Three new malware packages capable of deploying cryptocurrency mining programs on affected Linux devices have been discovered in the Python Package Index (PyPI) open source repository.
The three harmful software packages, named moduleseven, driftme and catme, attracted a total of 431 downloads in the month before their removal.
“These software packages will deploy the CoinMiner executable on Linux devices when first used,” said Gabby Xiong, a researcher at Fortinet FortiGuard Labs. He added that the campaign overlapped with a previous campaign that involved the use of a tool called culturestreak. Software package to deploy crypto miners.
The malicious code resides in the __init__.py file, which decodes and retrieves the first stage from the remote server, which is a shell script (“unmi.sh”) used to obtain the configuration file of the mining activity and the CoinMiner files hosted on it. Art Labs.
Then use the nohup command to execute the ELF binary in the background, ensuring that the process continues running after exiting the session.
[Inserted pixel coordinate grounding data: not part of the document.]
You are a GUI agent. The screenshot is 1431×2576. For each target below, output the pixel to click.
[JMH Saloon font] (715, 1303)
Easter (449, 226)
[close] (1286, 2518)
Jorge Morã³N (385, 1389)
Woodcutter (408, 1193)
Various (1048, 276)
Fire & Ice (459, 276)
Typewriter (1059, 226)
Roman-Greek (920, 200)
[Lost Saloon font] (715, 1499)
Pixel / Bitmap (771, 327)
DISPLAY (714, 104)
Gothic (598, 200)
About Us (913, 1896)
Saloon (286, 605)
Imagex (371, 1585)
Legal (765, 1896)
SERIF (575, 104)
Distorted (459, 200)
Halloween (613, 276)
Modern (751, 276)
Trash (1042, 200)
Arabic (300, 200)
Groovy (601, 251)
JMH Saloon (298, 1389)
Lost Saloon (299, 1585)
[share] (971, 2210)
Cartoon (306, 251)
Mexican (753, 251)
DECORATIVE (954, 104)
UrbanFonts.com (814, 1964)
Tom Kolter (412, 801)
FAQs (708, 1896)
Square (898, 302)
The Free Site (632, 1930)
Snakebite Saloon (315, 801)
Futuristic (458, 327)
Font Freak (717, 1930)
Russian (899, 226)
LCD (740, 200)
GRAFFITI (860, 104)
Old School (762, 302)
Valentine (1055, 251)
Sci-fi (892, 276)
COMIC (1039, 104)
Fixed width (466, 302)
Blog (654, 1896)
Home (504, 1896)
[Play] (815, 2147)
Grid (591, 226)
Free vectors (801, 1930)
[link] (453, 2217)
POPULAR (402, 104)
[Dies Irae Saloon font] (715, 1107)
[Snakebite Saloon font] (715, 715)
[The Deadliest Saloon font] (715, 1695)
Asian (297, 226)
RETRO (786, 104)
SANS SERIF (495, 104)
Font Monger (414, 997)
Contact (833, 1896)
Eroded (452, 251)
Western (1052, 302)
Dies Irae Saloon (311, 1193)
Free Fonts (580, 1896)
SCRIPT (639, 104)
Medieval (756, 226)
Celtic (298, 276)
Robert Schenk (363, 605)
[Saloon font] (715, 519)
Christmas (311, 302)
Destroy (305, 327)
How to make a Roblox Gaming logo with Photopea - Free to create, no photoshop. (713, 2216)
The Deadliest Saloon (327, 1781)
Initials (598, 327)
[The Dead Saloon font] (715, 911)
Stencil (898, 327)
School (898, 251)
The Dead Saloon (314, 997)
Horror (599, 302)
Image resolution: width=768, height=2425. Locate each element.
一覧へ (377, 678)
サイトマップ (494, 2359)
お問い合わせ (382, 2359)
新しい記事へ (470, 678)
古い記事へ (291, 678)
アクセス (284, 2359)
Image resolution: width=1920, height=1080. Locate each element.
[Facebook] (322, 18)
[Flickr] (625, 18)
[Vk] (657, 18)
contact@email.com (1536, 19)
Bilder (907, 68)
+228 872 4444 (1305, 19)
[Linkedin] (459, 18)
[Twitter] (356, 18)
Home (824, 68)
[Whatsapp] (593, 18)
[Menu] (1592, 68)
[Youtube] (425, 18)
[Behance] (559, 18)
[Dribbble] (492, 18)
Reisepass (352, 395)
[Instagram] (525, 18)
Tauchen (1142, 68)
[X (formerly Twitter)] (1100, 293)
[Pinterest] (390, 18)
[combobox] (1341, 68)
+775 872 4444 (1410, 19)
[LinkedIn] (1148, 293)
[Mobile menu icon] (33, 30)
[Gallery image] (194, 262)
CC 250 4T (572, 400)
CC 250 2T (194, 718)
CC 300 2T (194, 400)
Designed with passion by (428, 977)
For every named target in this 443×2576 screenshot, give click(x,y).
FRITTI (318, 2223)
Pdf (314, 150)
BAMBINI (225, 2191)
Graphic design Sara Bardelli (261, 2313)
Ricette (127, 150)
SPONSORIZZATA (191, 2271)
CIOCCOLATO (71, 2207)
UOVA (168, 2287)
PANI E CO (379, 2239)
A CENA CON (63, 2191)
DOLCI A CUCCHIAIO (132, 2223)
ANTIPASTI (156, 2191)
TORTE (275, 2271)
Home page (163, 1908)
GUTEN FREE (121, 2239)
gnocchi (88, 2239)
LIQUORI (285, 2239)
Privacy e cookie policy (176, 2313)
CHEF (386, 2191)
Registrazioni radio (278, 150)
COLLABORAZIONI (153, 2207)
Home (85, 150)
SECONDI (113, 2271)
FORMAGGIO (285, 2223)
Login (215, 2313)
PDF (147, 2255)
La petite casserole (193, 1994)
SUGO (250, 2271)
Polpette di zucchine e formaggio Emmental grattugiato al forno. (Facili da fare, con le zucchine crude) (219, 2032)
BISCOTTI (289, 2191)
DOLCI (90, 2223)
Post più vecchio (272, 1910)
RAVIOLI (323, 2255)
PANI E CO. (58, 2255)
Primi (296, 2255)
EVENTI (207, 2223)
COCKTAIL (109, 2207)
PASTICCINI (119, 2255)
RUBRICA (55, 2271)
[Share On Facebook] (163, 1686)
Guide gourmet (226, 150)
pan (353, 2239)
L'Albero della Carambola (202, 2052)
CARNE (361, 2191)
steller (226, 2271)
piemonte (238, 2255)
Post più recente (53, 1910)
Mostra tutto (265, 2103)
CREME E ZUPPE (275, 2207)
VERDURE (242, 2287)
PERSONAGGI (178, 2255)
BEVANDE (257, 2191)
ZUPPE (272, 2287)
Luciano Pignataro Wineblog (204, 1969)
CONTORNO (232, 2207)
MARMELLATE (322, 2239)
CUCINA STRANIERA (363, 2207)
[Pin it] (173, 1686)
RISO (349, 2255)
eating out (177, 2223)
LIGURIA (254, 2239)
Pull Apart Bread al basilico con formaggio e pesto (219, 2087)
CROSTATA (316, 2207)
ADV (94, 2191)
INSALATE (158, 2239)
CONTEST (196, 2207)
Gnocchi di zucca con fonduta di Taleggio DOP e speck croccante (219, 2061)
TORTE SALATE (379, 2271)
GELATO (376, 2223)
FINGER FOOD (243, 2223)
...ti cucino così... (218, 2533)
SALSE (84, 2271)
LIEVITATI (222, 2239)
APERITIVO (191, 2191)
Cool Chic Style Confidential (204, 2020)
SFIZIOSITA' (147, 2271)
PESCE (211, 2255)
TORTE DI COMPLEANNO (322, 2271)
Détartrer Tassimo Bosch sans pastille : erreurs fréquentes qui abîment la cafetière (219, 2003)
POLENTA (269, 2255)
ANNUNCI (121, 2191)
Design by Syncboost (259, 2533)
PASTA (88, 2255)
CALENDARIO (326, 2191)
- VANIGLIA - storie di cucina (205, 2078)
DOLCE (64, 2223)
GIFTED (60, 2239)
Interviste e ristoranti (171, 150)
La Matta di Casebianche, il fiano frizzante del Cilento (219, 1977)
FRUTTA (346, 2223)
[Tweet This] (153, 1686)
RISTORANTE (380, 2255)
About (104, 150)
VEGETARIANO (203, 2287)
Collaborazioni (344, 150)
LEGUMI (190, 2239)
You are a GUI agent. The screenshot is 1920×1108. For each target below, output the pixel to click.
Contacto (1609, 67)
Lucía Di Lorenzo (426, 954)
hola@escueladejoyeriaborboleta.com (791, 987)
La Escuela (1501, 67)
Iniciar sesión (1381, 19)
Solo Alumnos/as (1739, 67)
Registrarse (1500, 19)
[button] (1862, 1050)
“Echoing the approach of earlier ‘culturestreak’ kits, these kits hide their payloads by hosting them on remote URLs, effectively reducing the detectability of the malicious code,” Xiong said. “The payload is then gradually released in various stages to perform its malicious activities.”
The connection to the culturestreak suite also comes from the fact that the profile is hosted on the papiculo domain[.]net and coin mining executables are hosted on public GitLab repositories.
A significant improvement in these three new packages is the introduction of an additional stage that helps them evade detection by security software and prolong the exploitation process by hiding their malicious intent in a shell script.
“In addition, the malware inserts malicious commands into the ~/.bashrc file,” Xiong said. “This addition ensures the persistence and reactivation of the malware on user devices, effectively extending the duration of its covert operations. This tactic facilitates long-term, covert exploitation of user devices to the attacker’s benefit.”